Developing and Validating an Autophagy Gene-Set-Based Prognostic Signature in Hepatocellular Carcinoma Patients

BACKGROUND: Hepatocellular carcinoma (HCC), a major type of cancer affecting the lives of people across the world, is one of many diseases whose advancement is thought to be influenced by autophagy dysfunction. Here, the prognostic significance of autophagy in HCC will be investigated. METHODS: The Cancer Genome Atlas (TCGA) database was employed in this work to identify 62 differentially-expressed Autophagy-Related Genes (ARGs) in HCC patients. Functional enrichment studies revealed that autophagy played a tumor-promoting role in the advancement of HCC. Based on RNA sequencing of 116 tumor samples and 114 paracancerous tissue samples acquired from HCC patients at the Guangxi Medical University Cancer Hospital, 866 differentially expressed prognosis-related genes were identified.

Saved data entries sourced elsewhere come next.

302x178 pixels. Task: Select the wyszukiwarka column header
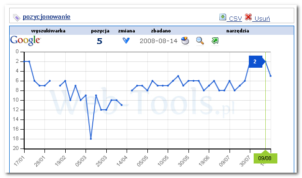(48, 31)
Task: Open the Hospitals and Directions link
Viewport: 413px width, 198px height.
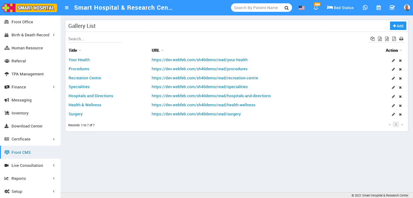Action: click(x=91, y=96)
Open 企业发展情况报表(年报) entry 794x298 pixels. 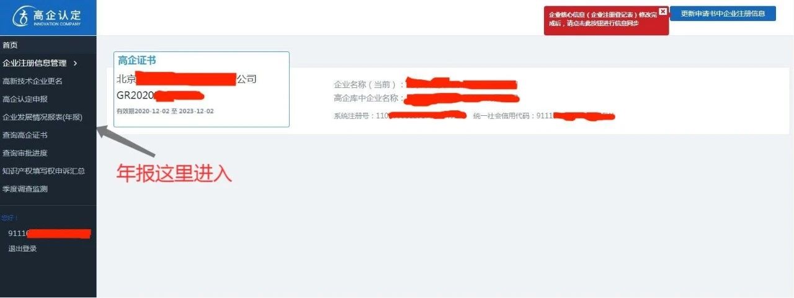pos(42,117)
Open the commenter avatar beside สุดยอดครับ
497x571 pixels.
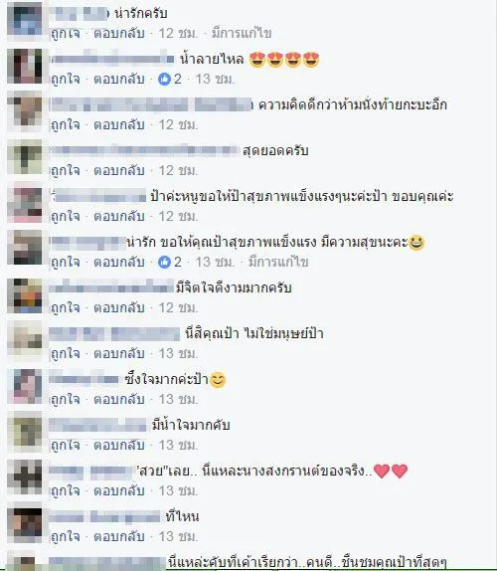(25, 157)

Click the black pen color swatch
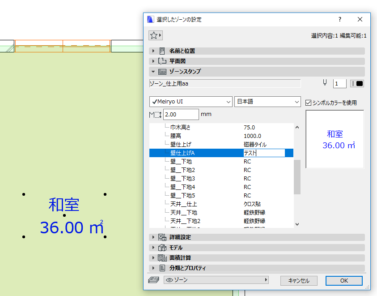[357, 83]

Using lasso regression analysis, two ARGs (BIRC5 and BAK1) linked to prognosis were discovered after intersecting the differential genes derived from the prognosis-related groups. A risk score based on ARGs was developed using a Cox proportional hazards regression model. RNA sequencing data were used to construct this model. Finally, the TCGA and The Human Protein Atlas Databases (THPA) were used to validate the clinical data of 116 HCC patients. RESULTS: Elevated expression level of the BAK1 and BIRC5 genes is linked to poor prognosis. The two ARGs were used to calculate the risk score as follows: (0.0253*BAK1) + (0.0051*BIRC5). Risk score served as the independent prognostic factor as per the multivariate analysis. TCGA, THPA, and data from the Guangxi Medical University Cancer Hospital were used to confirm the predictive validity of risk scores for the prognosis of HCC patients. CONCLUSION: This study offers molecular insights regarding the involvement of autophagy in HCC patients, along with a probable prognostic signature for determining the outcome (prognosis) of HCC patients.